Deutsche Bank has been fined $630m (£504m) by US and UK regulators in connection with a Russian money laundering plan. Authorities in US and UK issue fine after saying bank used offices in Moscow and London to move $10bn out of country.
Under the scheme, clients illegally moved $10bn out of Russia via shares bought and sold through the bank’s Moscow, London and New York offices.
Authorities said Deutsche had missed “numerous opportunities” to detect, investigate and stop the scheme. Deutsche Bank said it was co-operating with regulators. It also said it had put aside money to cover the cost of the settlement.

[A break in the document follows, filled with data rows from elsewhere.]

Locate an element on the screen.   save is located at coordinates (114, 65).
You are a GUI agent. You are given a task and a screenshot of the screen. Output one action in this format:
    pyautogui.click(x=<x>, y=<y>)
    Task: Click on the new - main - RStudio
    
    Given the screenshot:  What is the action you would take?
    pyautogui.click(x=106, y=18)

During the investigation, New York authorities and Britain’s Financial Conduct Authority (FCA) found that so called “mirror” trades had been carried out through the bank between 2011 and 2015. Clients would purchase stocks in roubles in Moscow before their counterparts sold the same stock at the same price through the bank’s London branch.
The Financial Conduct Authority imposed its largest ever fine – £163m – for potential money laundering offences on Germany’s biggest bank, which it said had missed several opportunities to clamp down on the activities of its Russian operations as a result of weak systems to detect financial crime between 2012 and 2015.
The US regulator, the New York Department of Financial Services, also fined the bank $425m as it listed problems at Deutsche including one senior compliance officer stating he had to “beg, borrow, and steal” to receive appropriate resources to combat money laundering. It has imposed a monitor inside the bank for two years.